**THE REQUEST**
Substitute "toggle switch" for "radio button" in the rows starting at the line that contains "At what coordinates" and ending at the end of the rows, and give those lines again with nothing else changed. Omit the pictures.

**TASK DATA**
[BEGIN]

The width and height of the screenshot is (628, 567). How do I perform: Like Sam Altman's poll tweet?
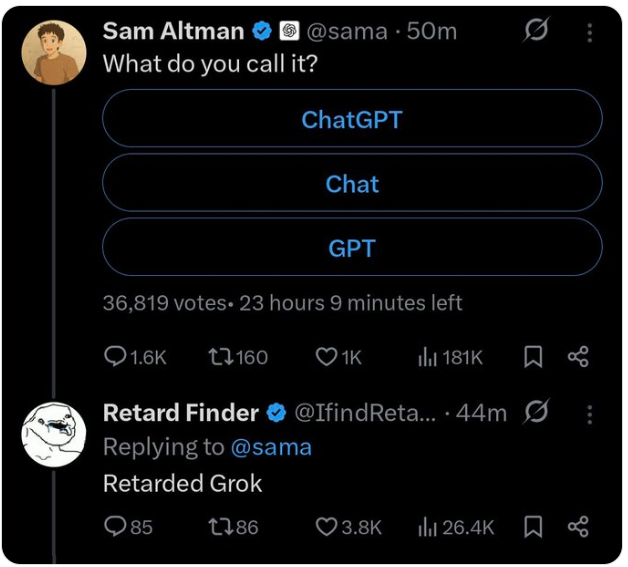[326, 357]
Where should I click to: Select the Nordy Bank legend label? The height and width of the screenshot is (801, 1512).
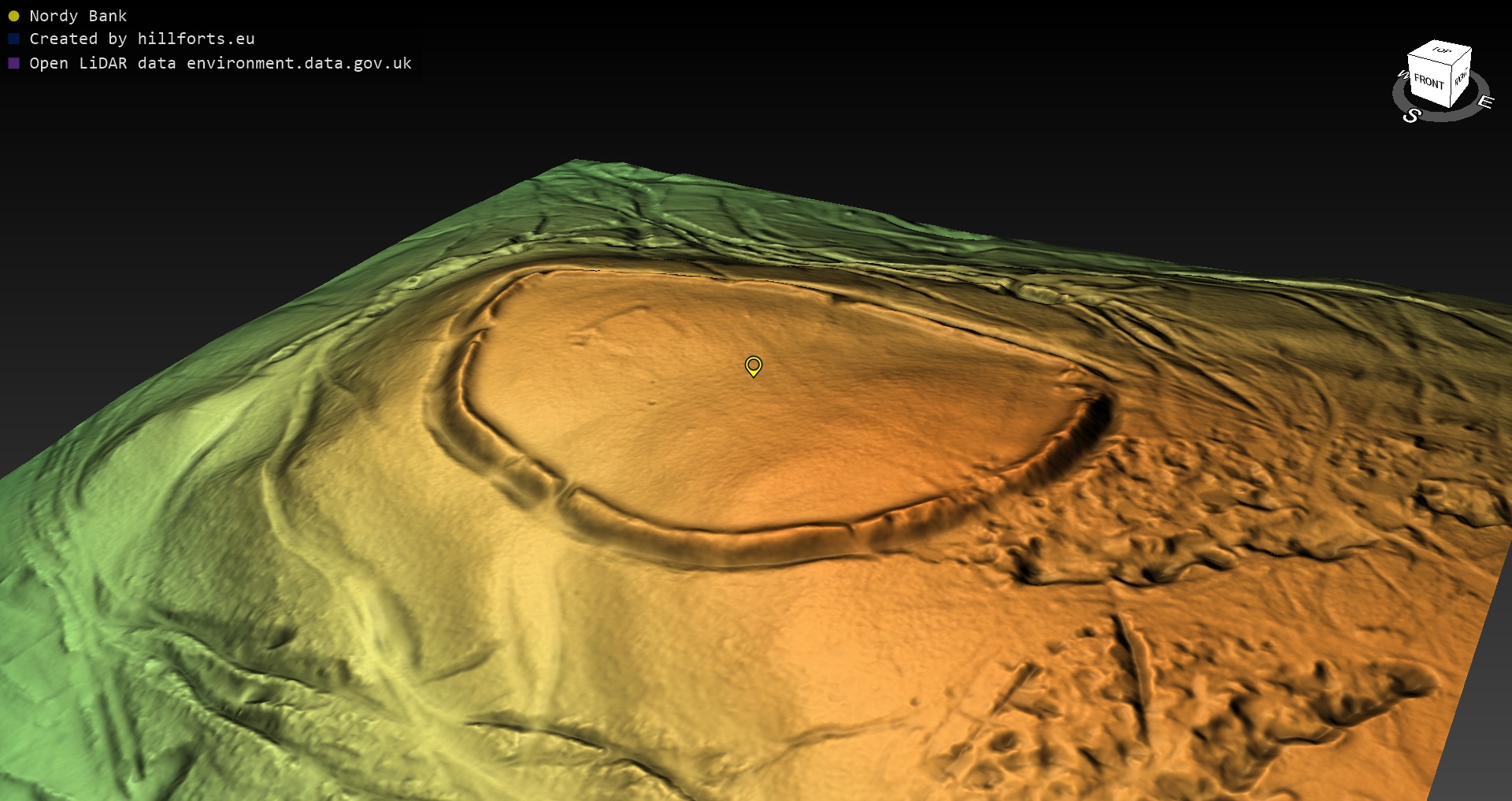coord(78,16)
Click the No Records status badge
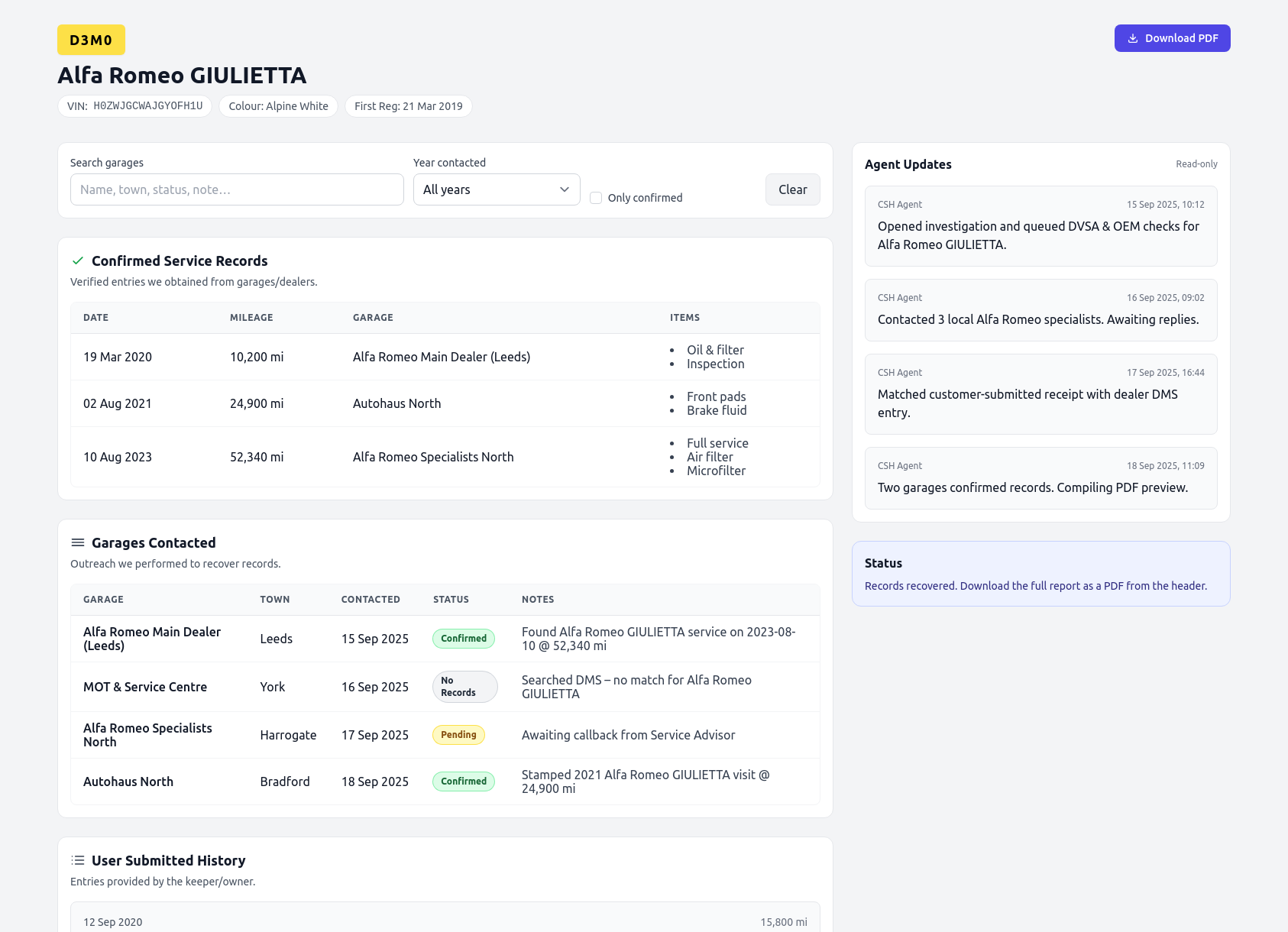1288x932 pixels. pyautogui.click(x=464, y=687)
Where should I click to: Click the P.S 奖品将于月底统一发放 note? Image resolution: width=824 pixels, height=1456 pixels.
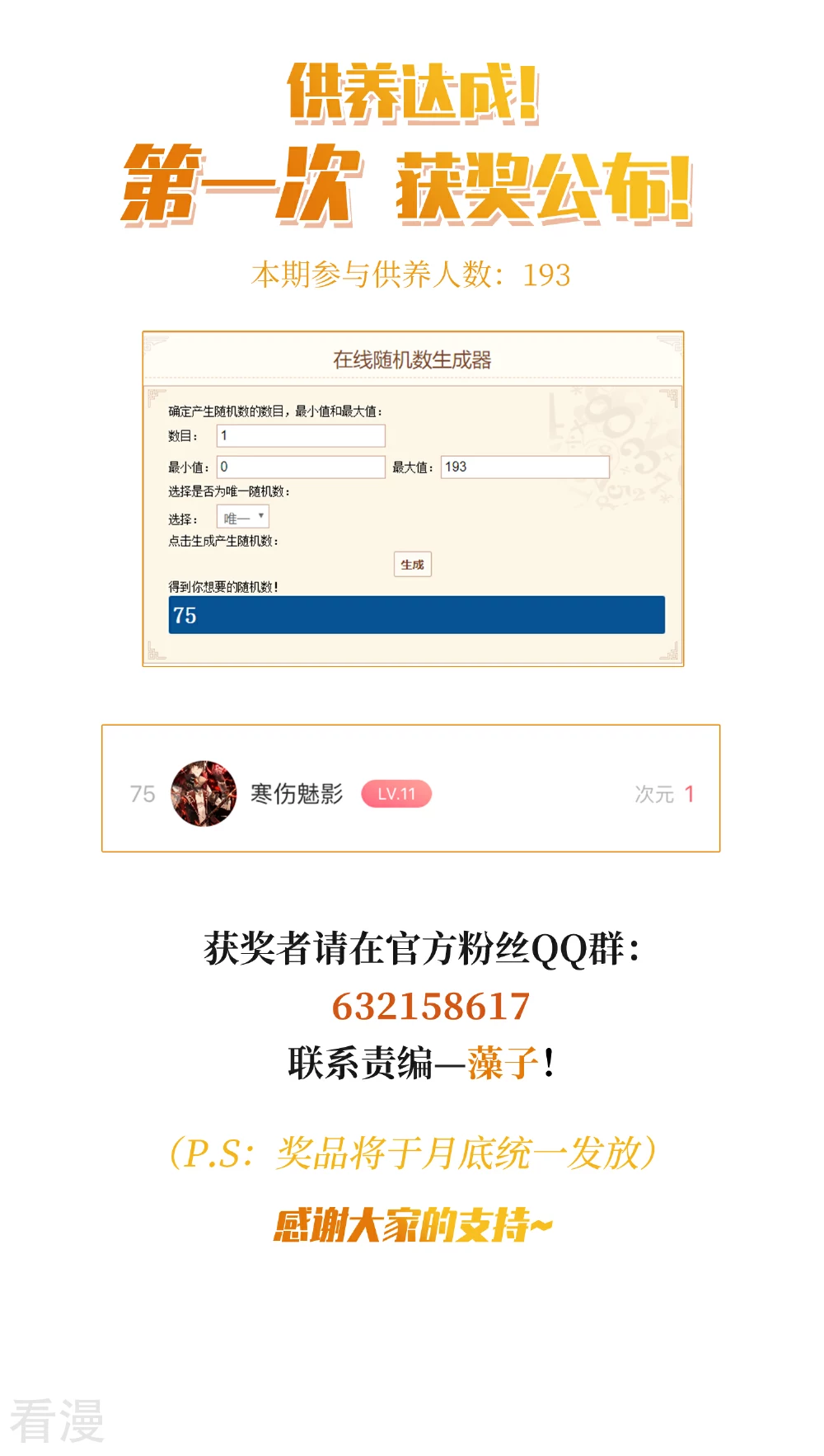click(413, 1153)
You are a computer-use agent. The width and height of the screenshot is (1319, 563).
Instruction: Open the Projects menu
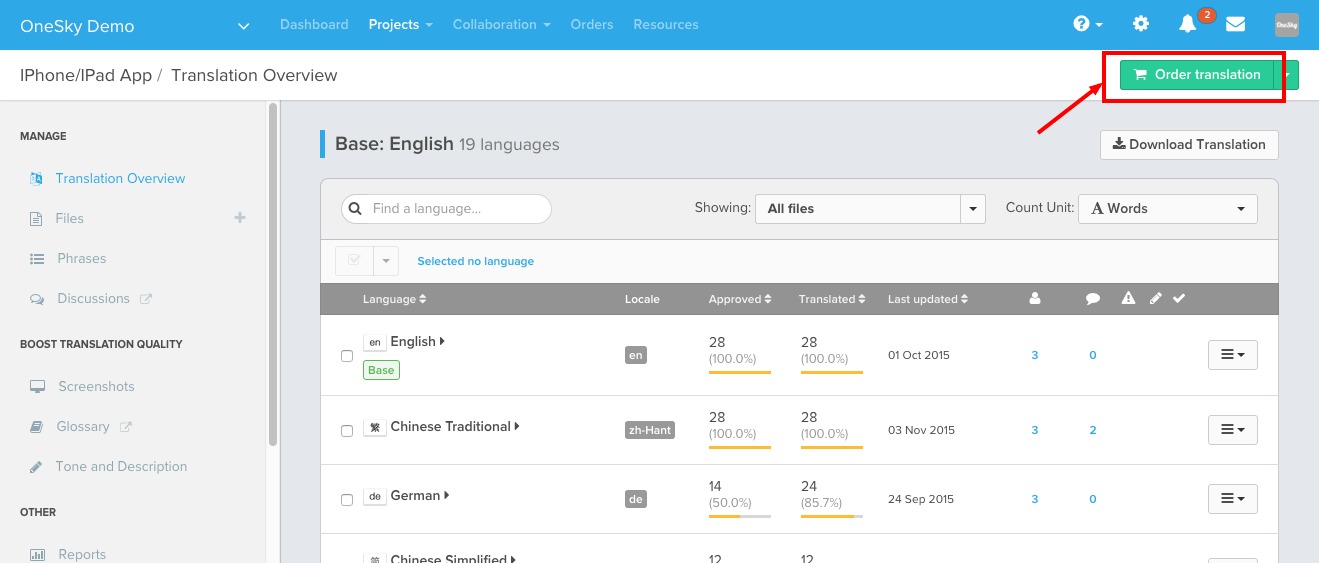[400, 24]
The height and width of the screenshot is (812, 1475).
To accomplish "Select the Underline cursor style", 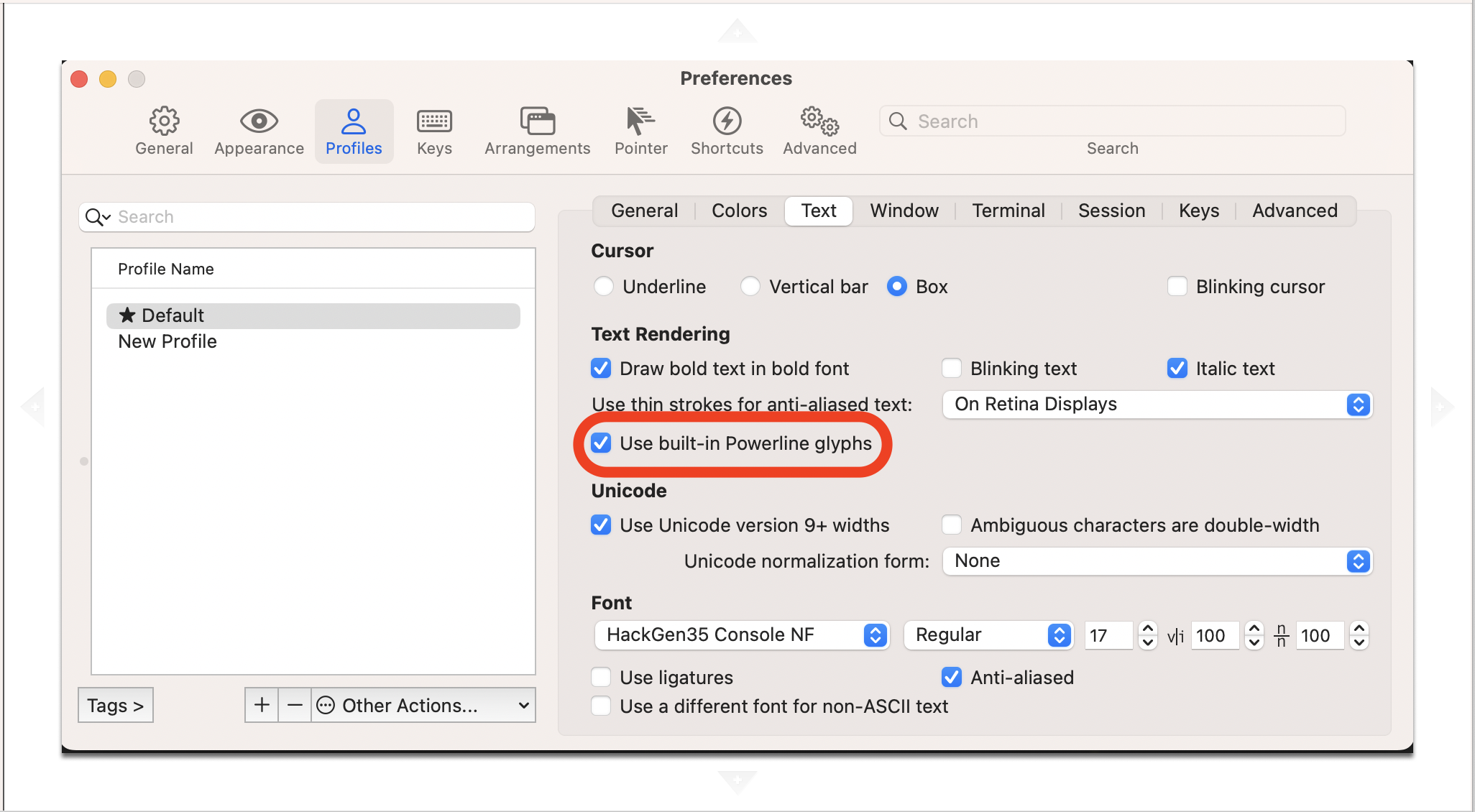I will coord(604,286).
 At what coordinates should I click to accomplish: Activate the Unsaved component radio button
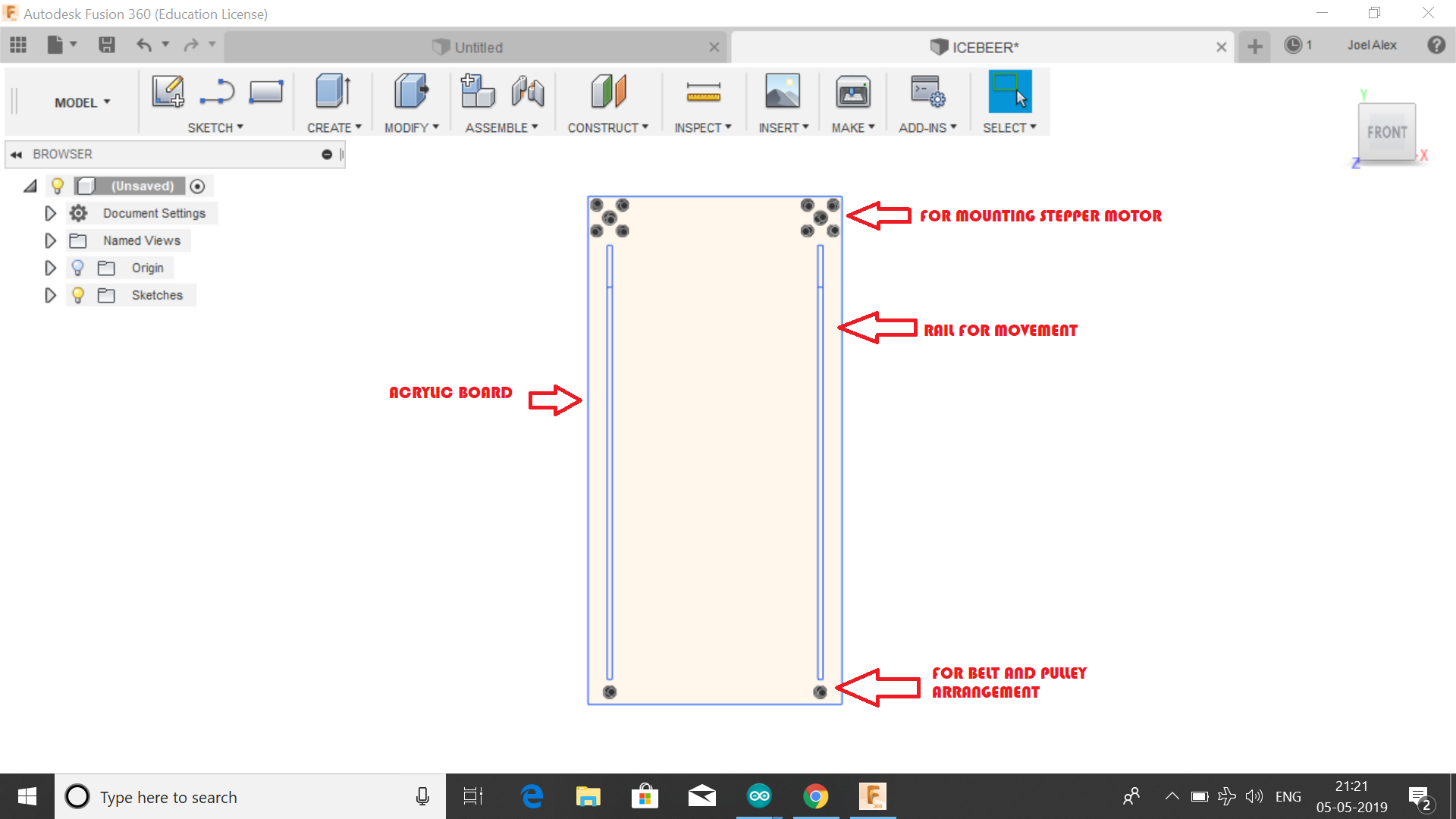point(197,187)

[END]

**IN RESPONSE**
 At what coordinates should I click to accomplish: Activate the Unsaved component toggle switch
point(197,187)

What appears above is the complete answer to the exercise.